**Task inputs**
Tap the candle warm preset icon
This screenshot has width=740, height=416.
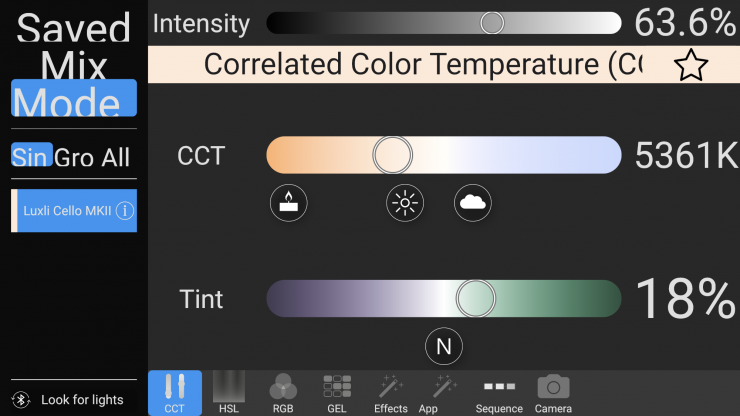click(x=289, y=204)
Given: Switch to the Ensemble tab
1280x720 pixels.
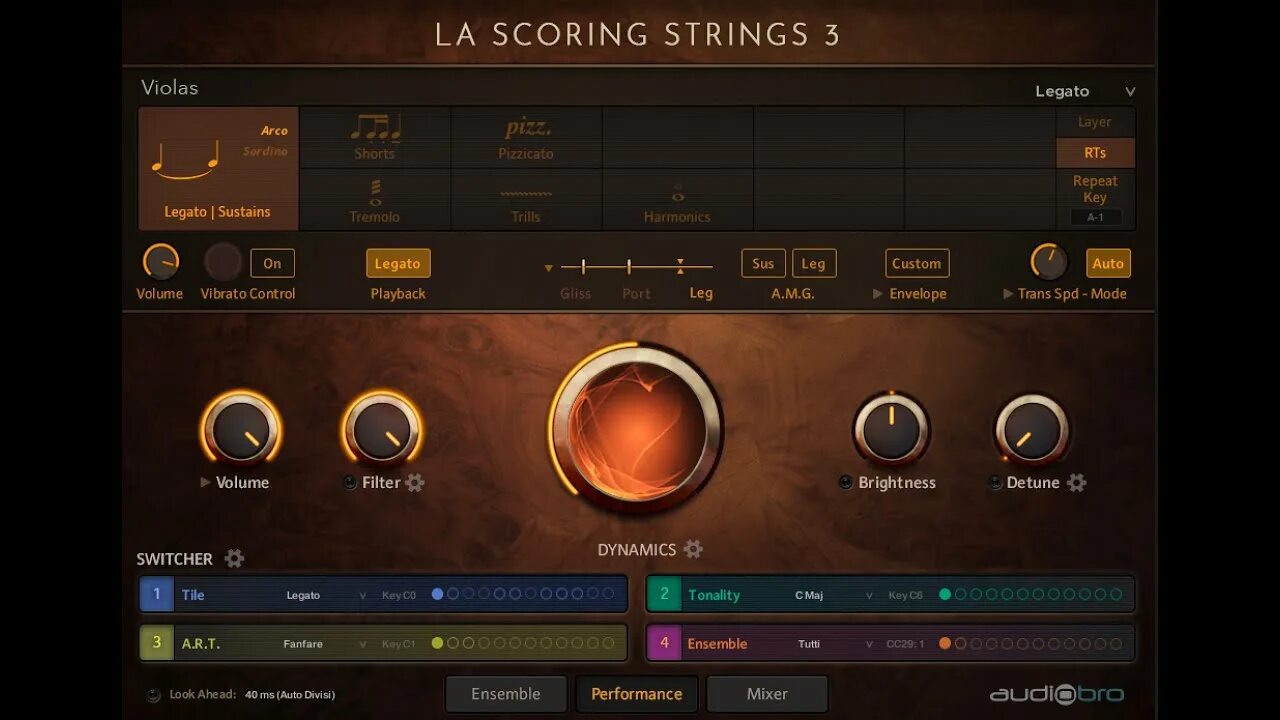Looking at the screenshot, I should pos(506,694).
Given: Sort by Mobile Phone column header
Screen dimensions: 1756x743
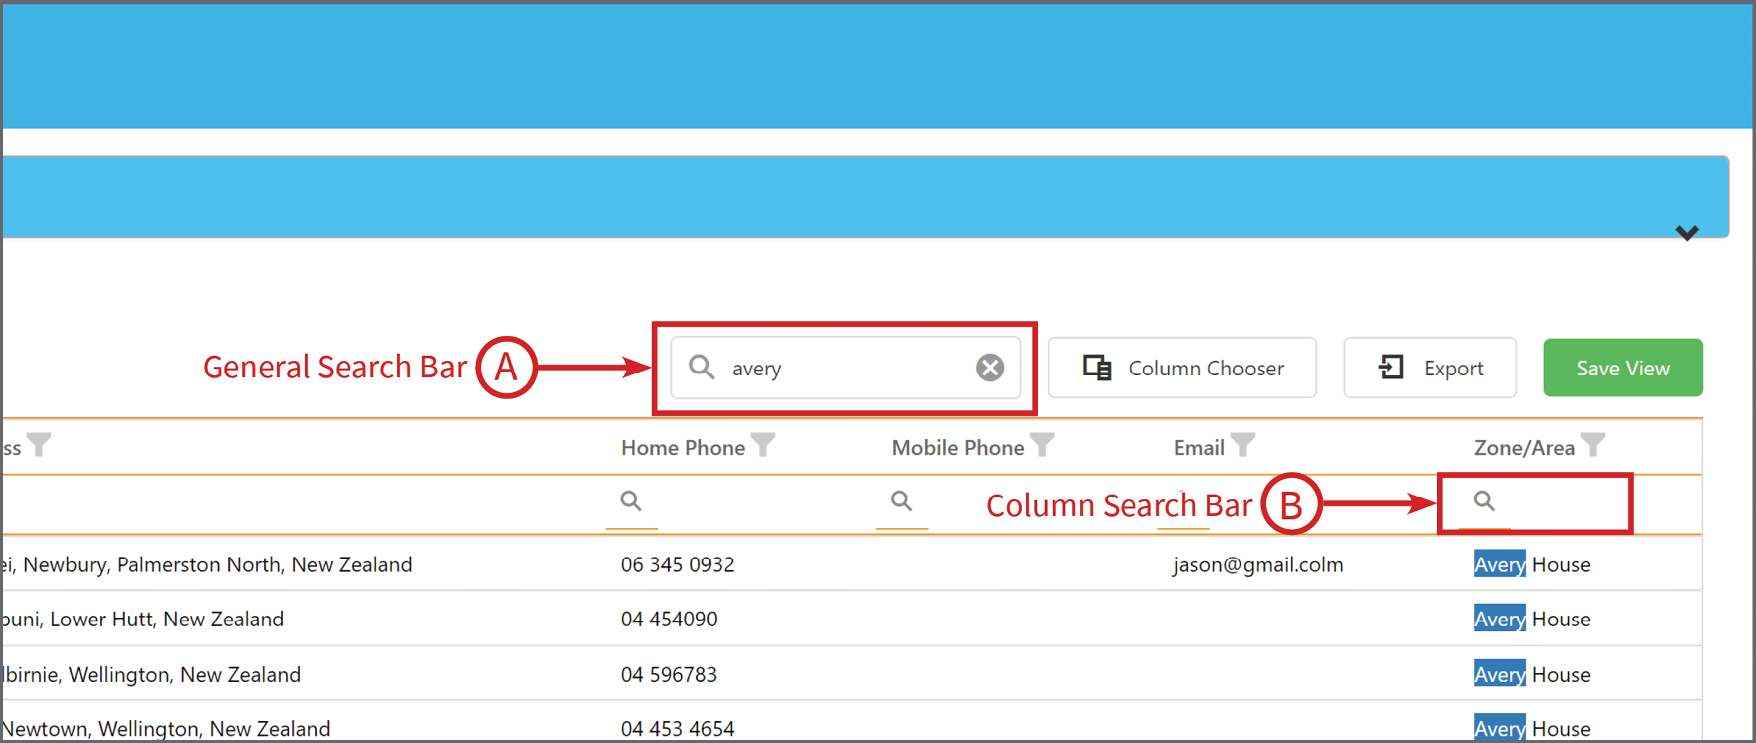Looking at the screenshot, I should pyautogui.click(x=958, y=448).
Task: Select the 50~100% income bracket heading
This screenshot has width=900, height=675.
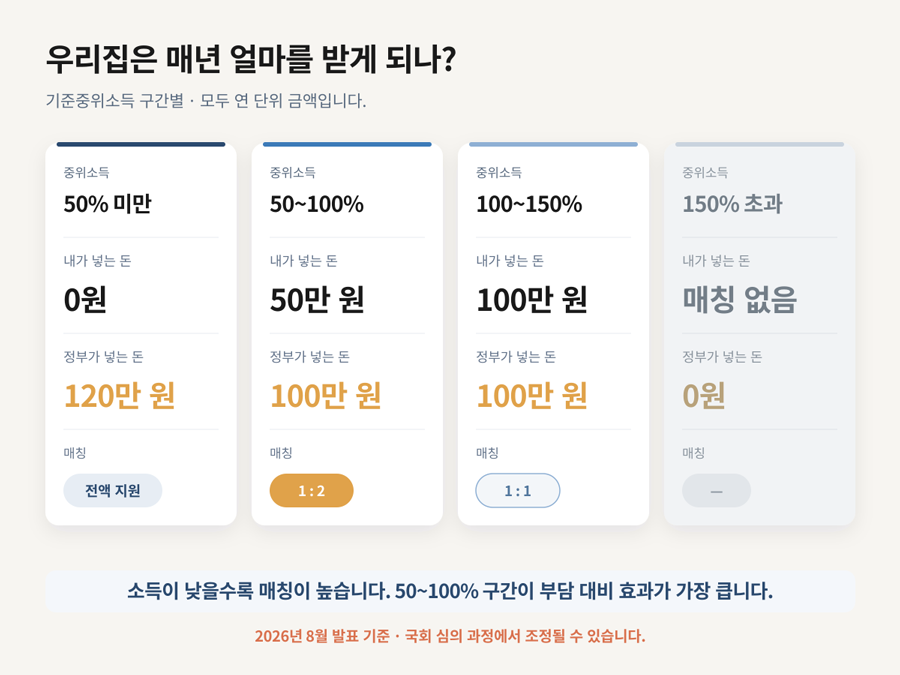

**The problem**
Verbatim transcription needed, from the opening line of the entries above through the line containing "Given: Sort by Mobile Phone column header"; pictures do not belong in it.

**Reply to the task**
Tap the candle warm preset icon
This screenshot has width=740, height=416.
click(x=289, y=204)
Given: Switch to the Ensemble tab
1280x720 pixels.
Looking at the screenshot, I should pos(506,694).
Given: Sort by Mobile Phone column header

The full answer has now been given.